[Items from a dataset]
######

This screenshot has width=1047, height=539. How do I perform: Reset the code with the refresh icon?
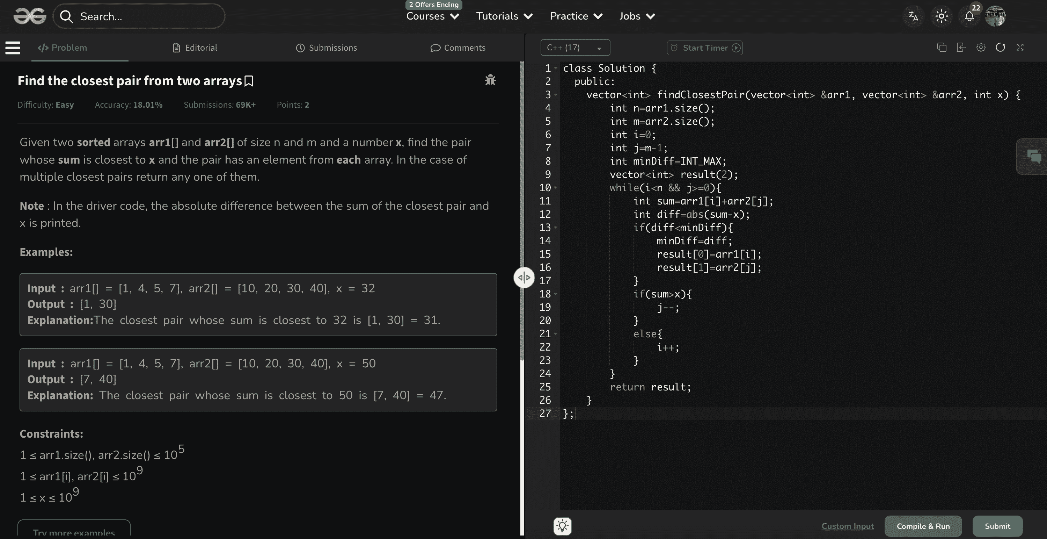click(x=1000, y=48)
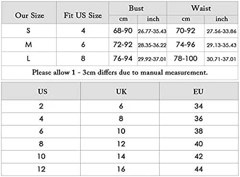Click the 'Bust' header cell
This screenshot has height=177, width=240.
pyautogui.click(x=138, y=8)
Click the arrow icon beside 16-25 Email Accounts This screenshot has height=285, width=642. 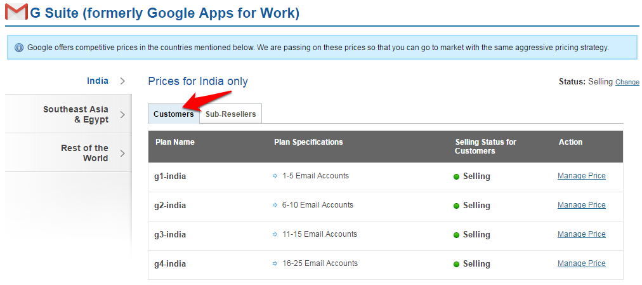(275, 263)
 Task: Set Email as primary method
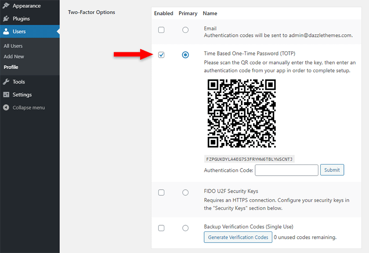[185, 30]
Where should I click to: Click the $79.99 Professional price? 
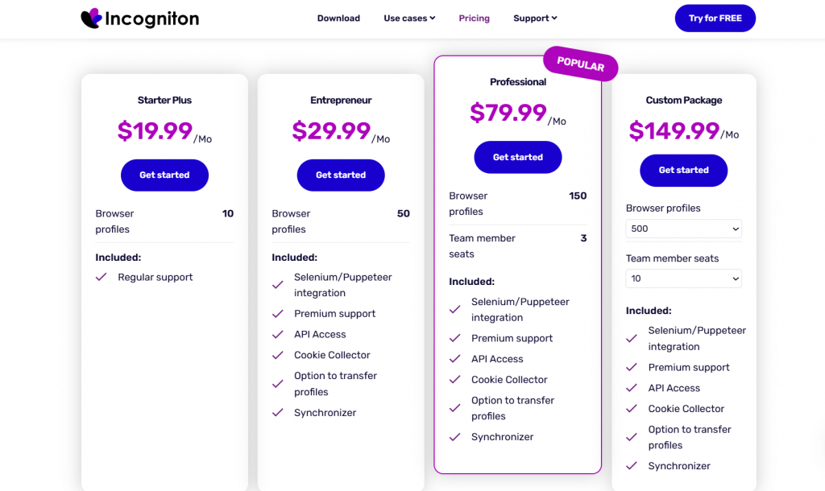pos(508,113)
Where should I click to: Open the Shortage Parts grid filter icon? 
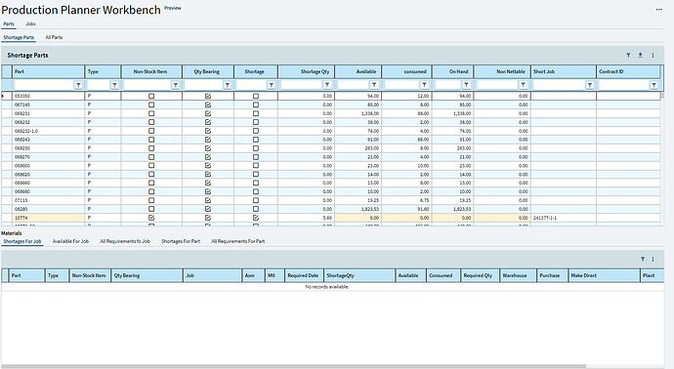click(628, 55)
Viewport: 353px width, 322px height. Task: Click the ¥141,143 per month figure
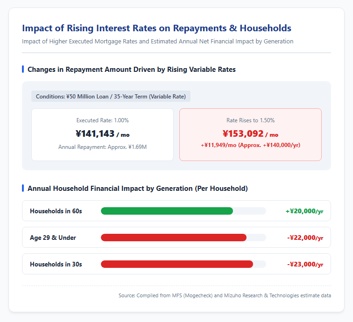pos(102,134)
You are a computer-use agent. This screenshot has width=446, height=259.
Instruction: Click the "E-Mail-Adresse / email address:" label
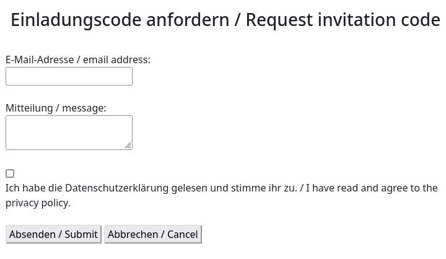click(77, 59)
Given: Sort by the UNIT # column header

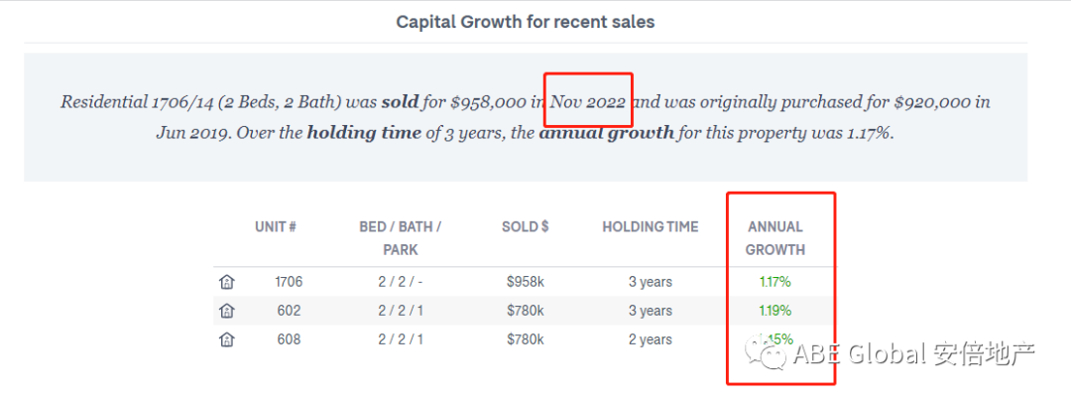Looking at the screenshot, I should (x=275, y=226).
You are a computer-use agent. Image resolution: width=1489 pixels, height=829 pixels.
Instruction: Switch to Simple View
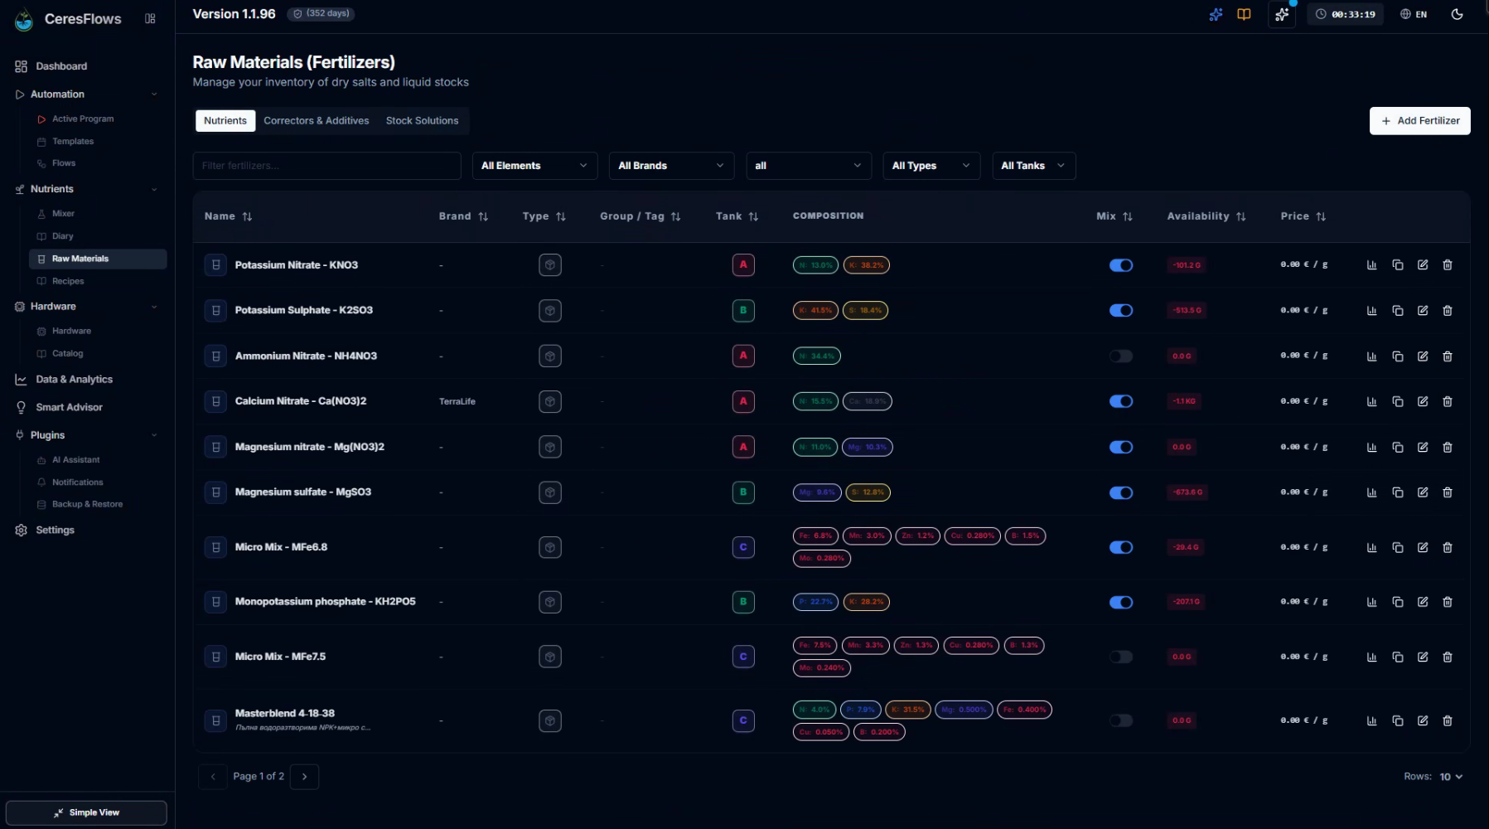(x=86, y=812)
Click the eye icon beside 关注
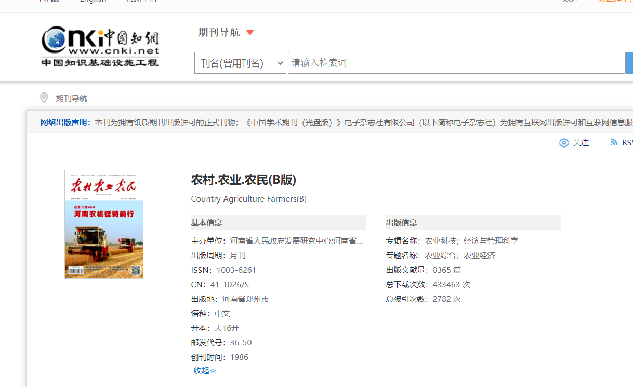Screen dimensions: 633x387 coord(564,143)
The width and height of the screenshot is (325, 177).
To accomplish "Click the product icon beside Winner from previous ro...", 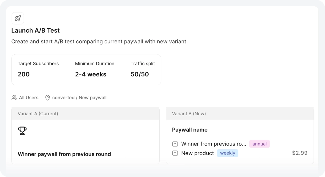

######

(The problem):
For this exercise, write out exactly the lines from the one with "Click the eye icon beside 关注" through the last line of the records, inclusive, and leave each picture out.

(Task result):
Click the eye icon beside 关注
Screen dimensions: 633x387 coord(564,143)
The width and height of the screenshot is (325, 177).
To accomplish "Click the product icon beside Winner from previous ro...", 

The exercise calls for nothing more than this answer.